Many students feel isolated and limited, while others prefer socializing behind a screen

Some have faced obstacles with transportation and interactions


Illustration by Vanessa Tran / Times staff

“It makes you feel isolated,” she said, “when you deeply need to be with your family and close friends.”

For some the pandemic served as a negative experience, as for others, pandemic helped get distance from the society

Drea Lucio, a media arts major at SJCC, said the pandemic certainly has felt very isolating, and they found it difficult to keep in touch with others.

“I had one or two friends that would come over as quarantine buddies … but my anxiety about the possible exposure increased,” Lucio said.

Lucio had completely cut off interactions with her friends, they said.

“Things are getting a little better now, and I see my best friend a few times a month as well as my family after getting tested for COVID,” Lucio said.

Lucio’s transportation was primarily affected by the pandemic.

“Before the pandemic, I used electric scooters, public transportation or rides with friends/family for larger errands,” they said.

Lucio has limited trips outside as well.

“These days I don’t really leave my apartment unless absolutely necessary, occasionally my mom or best friend will give me rides,” they said.

While Lucio felt isolated, Isaac Flores, a second-year student at SJCC thought otherwise.

“The pandemic hasn’t really affected my socialization at all,” Flores said.

Not every student has dealt with stress or anxiety as a result of the pandemic.

“I felt a little more comfortable socializing with others virtually than in person,” he said.

Although Flores hasn’t really been affected by the pandemic socially, Jodi Cobb, a media arts major, had a different experience.

“Like anyone else who follow the rules in this pandemic, it’s been hard to see family and friends,” Cobb said

Cobb had dealt with a death in the family in the past year.

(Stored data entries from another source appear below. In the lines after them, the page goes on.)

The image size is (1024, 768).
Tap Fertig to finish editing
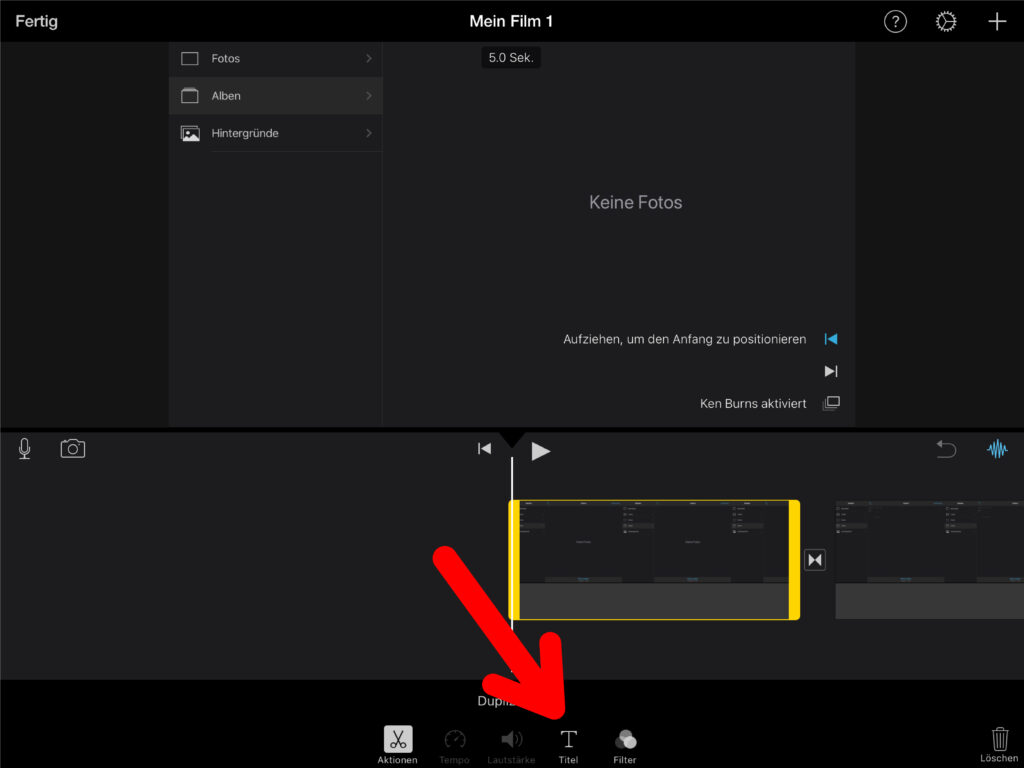[x=36, y=21]
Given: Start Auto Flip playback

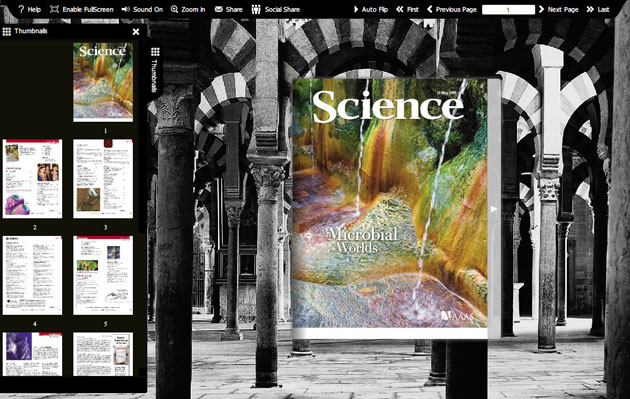Looking at the screenshot, I should pyautogui.click(x=370, y=9).
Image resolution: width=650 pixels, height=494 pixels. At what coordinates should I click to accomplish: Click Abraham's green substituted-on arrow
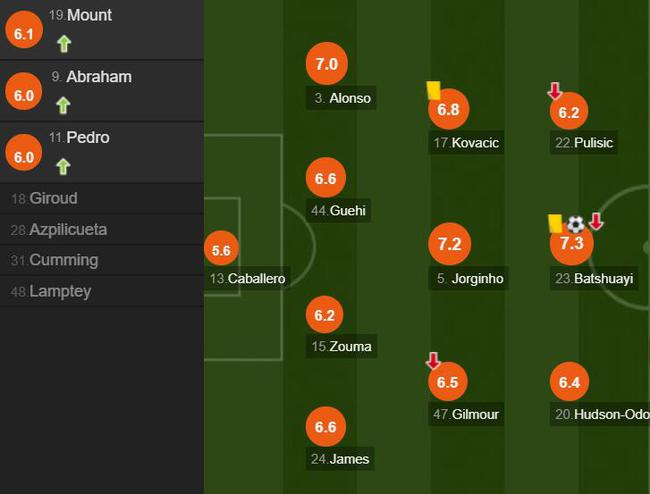(64, 104)
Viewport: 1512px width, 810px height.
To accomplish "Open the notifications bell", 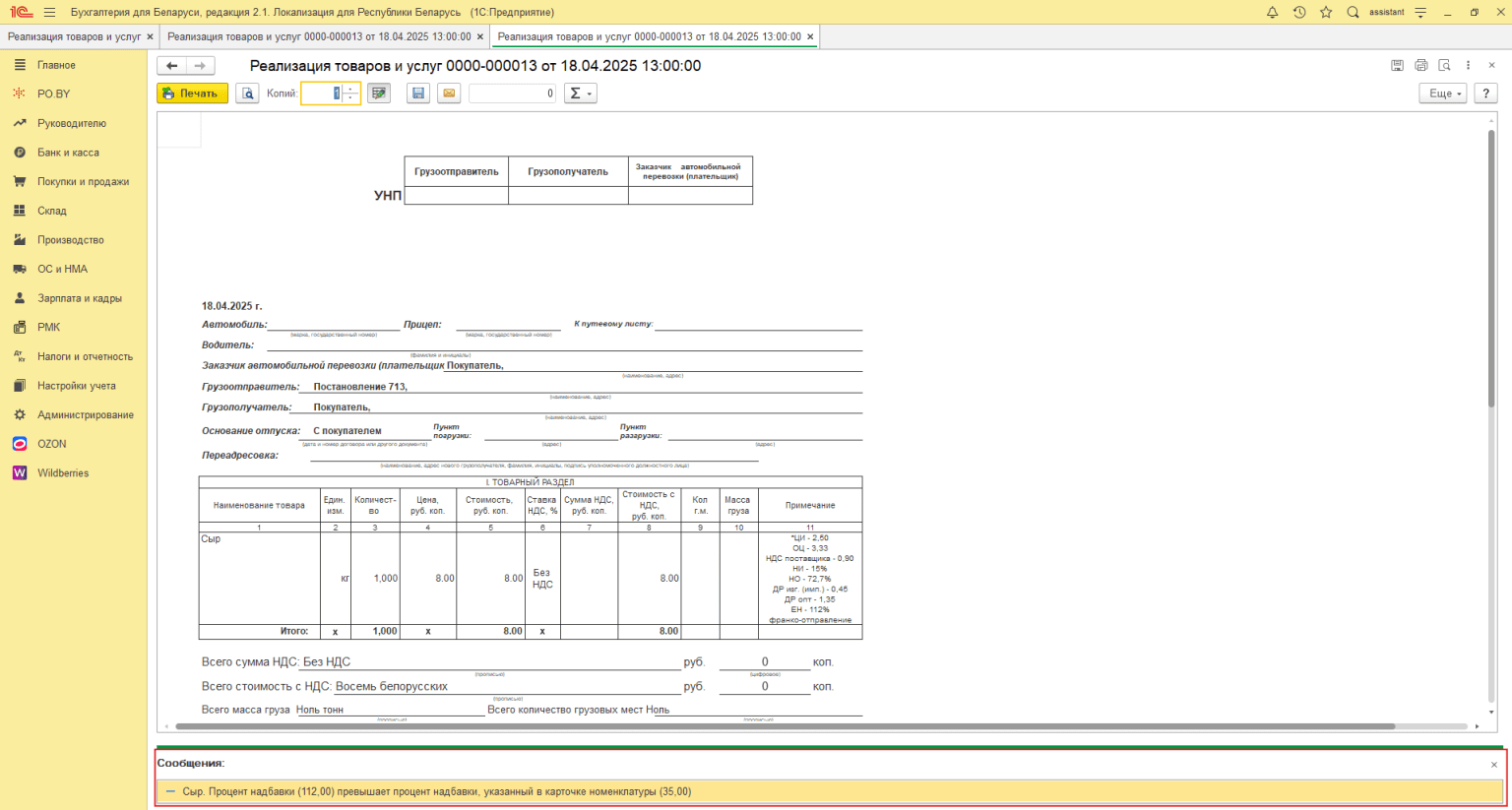I will click(1272, 13).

“When my older brother died this past year, our family was not able to gather together to comfort one another,” she said.

Cobb feels that the pandemic is unconventional, she said.

“It is terrible to lose a family member, then to have an unconventional situation where you can’t be together with others, it’s really awful,” Cobb said.

Cobb said this type of situation can compound the grief you feel.

“It makes you feel isolated,” she said, “when you deeply need to be with your family and close friends.”